The answer is different depending on the existing processes, controls and policies that are in place at the company now.  For companies that already have an effective and robust compliance programme, they need to mainly focus on proactive measures to vet their business partners as well as training for employees and third parties on the new processes to ensure compliance.

However, if a company has little in place now to ensure compliance in the distribution chain, there are several activities that need to be undertaken:

  • In-depth due diligence:  The combination of risk factors (government interactions, high risk industry, new laws, third parties, history of compliance failures) means that companies need a robust picture of their distributors and their relationship to government officials.  Don’t skimp on this aspect of your compliance programme.  Pick a due diligence provider that has extensive experience in China, local capabilities and knowledge of the laws and regulations.
  • On-site compliance audits: Make sure that your third parties are abiding by your policies are doing work in a legal way.  This is not only an opportunity to ensure that your partner is compliant with the two-invoice system but also a chance to create a deeper relationship.
  • Live or online training:  Some people doing work in China for your company might not know the details of the two-invoice system or even its existence.  Be proactive about education so that issues can be prevented.  This training can be for company employees as well as third parties.
  • Technology to manage your third parties and the information about them:  If misconduct does occur, an audit trail is key to proving that your company did the right thing.  Companies should be able to quickly tell when a supplier came on board, how they were vetted, issues that were remediated and any documents or responses provided by the third party.  For companies using thousands of third parties, this solution becomes even more critical.

Depending on the maturity and established system at the company, one or all of these possible tactics should be utilised.

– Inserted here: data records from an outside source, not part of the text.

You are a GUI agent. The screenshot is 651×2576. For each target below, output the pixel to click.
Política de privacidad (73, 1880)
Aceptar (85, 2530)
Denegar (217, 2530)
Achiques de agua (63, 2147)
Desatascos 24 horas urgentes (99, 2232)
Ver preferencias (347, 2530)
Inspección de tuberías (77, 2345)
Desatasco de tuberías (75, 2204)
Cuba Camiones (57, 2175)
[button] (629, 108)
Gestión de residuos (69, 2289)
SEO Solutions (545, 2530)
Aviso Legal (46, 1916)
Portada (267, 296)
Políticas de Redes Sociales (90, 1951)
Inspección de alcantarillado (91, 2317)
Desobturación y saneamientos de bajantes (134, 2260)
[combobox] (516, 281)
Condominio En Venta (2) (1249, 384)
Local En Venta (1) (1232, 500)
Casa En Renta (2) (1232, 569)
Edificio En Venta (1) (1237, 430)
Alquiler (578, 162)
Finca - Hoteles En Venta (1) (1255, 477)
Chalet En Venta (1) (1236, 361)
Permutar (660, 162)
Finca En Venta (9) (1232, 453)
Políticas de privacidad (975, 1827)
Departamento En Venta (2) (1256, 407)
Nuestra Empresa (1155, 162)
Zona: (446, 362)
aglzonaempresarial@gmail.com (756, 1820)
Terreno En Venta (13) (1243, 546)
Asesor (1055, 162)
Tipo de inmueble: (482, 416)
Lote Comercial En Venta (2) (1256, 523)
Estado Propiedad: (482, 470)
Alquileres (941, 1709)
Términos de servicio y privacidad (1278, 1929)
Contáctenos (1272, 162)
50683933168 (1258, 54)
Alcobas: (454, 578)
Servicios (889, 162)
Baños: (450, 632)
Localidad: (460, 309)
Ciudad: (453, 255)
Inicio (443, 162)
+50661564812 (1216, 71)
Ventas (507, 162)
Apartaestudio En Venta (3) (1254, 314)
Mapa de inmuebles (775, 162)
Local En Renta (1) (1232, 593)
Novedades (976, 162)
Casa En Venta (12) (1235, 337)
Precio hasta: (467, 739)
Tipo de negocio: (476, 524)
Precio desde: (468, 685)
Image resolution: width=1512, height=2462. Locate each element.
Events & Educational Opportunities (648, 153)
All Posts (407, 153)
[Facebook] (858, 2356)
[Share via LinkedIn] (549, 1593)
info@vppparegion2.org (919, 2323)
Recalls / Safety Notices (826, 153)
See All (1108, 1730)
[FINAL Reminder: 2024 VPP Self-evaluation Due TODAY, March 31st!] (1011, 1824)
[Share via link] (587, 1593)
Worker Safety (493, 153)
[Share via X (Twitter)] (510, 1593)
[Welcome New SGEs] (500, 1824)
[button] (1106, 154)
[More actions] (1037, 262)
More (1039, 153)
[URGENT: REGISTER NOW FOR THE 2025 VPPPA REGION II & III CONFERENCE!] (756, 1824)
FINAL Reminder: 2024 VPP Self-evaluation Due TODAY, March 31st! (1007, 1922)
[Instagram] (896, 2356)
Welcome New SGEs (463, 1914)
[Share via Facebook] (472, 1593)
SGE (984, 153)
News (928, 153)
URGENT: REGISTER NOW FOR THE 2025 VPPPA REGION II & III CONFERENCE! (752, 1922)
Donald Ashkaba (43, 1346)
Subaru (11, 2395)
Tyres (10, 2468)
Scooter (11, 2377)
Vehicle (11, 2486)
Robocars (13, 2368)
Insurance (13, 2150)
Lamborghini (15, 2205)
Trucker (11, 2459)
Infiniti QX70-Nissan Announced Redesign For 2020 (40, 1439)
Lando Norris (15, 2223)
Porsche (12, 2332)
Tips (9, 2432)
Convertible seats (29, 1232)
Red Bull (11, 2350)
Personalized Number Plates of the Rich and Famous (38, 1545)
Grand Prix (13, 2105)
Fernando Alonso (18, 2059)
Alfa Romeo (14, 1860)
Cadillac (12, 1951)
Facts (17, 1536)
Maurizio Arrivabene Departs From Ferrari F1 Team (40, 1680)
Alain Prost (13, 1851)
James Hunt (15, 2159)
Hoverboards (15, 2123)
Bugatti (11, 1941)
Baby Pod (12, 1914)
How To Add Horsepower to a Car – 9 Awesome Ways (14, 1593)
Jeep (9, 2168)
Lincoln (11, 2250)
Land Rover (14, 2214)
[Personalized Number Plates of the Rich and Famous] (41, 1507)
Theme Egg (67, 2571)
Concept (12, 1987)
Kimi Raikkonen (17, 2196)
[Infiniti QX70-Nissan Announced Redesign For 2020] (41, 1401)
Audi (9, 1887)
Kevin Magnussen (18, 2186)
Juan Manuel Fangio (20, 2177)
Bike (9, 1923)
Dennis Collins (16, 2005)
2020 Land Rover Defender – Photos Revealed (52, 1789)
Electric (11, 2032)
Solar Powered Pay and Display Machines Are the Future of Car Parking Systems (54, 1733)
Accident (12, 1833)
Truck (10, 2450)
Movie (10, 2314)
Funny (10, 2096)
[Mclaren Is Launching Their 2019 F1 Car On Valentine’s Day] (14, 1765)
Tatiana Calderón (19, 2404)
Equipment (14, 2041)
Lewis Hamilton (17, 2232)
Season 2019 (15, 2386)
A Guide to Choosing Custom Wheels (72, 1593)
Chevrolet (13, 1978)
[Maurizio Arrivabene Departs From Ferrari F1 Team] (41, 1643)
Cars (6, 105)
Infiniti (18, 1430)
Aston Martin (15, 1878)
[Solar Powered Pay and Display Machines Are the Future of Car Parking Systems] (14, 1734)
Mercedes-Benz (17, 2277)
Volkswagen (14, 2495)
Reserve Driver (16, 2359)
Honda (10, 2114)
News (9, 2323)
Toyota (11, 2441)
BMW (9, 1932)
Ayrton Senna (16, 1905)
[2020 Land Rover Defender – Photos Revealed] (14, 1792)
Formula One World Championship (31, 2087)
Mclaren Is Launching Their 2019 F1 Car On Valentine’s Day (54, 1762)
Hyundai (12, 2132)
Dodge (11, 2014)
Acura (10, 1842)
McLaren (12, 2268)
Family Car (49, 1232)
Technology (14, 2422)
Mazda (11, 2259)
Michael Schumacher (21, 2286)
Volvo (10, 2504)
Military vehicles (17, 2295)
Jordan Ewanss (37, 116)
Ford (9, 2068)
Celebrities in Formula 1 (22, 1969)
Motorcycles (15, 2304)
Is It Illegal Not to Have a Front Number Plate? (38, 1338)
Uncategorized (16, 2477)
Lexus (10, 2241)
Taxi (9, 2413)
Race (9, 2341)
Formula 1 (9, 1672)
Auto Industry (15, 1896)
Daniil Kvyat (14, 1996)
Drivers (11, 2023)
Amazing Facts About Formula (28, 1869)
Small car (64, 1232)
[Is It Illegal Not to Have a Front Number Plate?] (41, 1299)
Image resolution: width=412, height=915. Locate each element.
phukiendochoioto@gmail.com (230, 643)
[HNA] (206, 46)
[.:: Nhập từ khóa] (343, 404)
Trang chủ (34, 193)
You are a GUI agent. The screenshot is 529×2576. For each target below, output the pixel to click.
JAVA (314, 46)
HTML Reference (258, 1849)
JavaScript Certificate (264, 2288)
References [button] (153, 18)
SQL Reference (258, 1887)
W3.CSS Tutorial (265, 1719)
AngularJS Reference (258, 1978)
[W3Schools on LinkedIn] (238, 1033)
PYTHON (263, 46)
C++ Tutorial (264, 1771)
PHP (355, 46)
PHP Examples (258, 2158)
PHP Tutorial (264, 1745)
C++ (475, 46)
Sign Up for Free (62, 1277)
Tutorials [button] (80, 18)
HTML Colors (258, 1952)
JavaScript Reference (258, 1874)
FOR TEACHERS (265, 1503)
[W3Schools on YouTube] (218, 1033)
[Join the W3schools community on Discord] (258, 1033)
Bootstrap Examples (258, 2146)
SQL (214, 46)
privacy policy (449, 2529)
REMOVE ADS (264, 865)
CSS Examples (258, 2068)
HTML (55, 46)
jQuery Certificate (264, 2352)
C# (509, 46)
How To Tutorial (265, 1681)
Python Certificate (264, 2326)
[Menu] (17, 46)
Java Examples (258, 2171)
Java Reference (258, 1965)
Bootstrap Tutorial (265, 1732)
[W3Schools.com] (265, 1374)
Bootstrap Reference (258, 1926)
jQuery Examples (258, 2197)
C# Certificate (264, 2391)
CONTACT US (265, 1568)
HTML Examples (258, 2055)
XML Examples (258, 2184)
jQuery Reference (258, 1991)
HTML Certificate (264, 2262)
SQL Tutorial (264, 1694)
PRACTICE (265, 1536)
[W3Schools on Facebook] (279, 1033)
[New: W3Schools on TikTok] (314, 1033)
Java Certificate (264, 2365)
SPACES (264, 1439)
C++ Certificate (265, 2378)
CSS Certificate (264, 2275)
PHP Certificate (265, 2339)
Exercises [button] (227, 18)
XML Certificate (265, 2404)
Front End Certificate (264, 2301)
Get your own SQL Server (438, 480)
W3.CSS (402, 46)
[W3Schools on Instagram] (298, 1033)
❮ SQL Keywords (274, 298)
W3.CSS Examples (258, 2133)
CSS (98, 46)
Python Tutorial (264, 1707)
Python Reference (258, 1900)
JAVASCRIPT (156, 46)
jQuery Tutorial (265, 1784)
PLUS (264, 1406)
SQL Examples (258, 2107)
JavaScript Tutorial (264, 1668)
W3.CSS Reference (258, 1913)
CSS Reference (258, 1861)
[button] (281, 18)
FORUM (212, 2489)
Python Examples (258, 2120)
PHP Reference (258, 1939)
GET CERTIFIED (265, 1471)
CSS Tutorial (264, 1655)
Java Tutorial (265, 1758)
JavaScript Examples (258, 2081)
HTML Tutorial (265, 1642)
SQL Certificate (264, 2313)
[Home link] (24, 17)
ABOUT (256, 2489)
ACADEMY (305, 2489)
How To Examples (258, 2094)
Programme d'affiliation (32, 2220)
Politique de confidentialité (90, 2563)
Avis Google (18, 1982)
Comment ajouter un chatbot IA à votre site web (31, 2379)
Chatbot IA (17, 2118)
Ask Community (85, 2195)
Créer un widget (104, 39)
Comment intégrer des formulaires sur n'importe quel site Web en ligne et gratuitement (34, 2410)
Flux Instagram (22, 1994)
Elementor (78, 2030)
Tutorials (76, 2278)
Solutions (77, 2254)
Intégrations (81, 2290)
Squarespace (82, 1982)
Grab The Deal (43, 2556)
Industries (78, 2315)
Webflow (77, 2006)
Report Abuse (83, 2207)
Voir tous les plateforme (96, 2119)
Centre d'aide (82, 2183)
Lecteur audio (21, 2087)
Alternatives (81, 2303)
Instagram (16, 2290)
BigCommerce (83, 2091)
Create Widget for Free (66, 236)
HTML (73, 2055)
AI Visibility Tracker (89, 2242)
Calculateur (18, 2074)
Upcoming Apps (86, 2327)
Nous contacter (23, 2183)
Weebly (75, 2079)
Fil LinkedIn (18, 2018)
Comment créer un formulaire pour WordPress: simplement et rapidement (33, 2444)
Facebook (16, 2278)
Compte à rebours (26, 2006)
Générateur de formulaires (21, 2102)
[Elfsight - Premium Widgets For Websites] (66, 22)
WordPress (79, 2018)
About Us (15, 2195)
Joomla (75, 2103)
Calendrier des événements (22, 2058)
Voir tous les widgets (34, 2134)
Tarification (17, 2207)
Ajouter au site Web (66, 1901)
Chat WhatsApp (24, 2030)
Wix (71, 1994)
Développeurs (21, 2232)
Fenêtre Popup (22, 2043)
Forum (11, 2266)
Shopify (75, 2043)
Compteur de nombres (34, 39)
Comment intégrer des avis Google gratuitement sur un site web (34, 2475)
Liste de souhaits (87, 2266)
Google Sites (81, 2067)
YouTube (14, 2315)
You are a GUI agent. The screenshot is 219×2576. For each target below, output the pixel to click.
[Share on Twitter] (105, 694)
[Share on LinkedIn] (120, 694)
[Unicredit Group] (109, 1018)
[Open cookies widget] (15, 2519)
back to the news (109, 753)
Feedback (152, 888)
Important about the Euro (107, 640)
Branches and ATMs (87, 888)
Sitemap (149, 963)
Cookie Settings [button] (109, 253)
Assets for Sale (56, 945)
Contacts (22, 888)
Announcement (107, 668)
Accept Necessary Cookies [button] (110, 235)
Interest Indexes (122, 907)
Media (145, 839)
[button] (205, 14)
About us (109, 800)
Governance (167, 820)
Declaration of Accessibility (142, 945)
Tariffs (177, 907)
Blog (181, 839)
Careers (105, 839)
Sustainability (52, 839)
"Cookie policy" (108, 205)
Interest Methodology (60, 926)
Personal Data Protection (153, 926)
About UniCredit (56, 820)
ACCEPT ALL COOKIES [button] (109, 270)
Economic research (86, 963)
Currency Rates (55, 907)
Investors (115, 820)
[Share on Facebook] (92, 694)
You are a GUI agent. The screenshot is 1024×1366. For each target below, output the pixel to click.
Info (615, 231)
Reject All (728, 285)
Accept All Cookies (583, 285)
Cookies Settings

Many of the changes need to be from individuals outside of the compliance department that directly work on the distribution of goods.  However, compliance needs a seat at the table to look at changing risk profiles and controls to ensure that company policies and laws are being followed.

Changing the way that products are distributed and the third parties involved will have a major impact on the direct and indirect risks faced by companies.  Historically, some of the factors that cause a relationship to be high risk can include:

  • Involvement of third parties in a transaction
  • Interactions with the government
  • Changes to the distribution model
  • High risk industry that is highly regulated
  • History of significant enforcement actions in an industry

The introduction of the two-invoice system involves all of these areas.  Companies need to educate their employees, conduct due diligence on third parties and increase compliance oversight to avoid fines, penalties and ensure future success in China.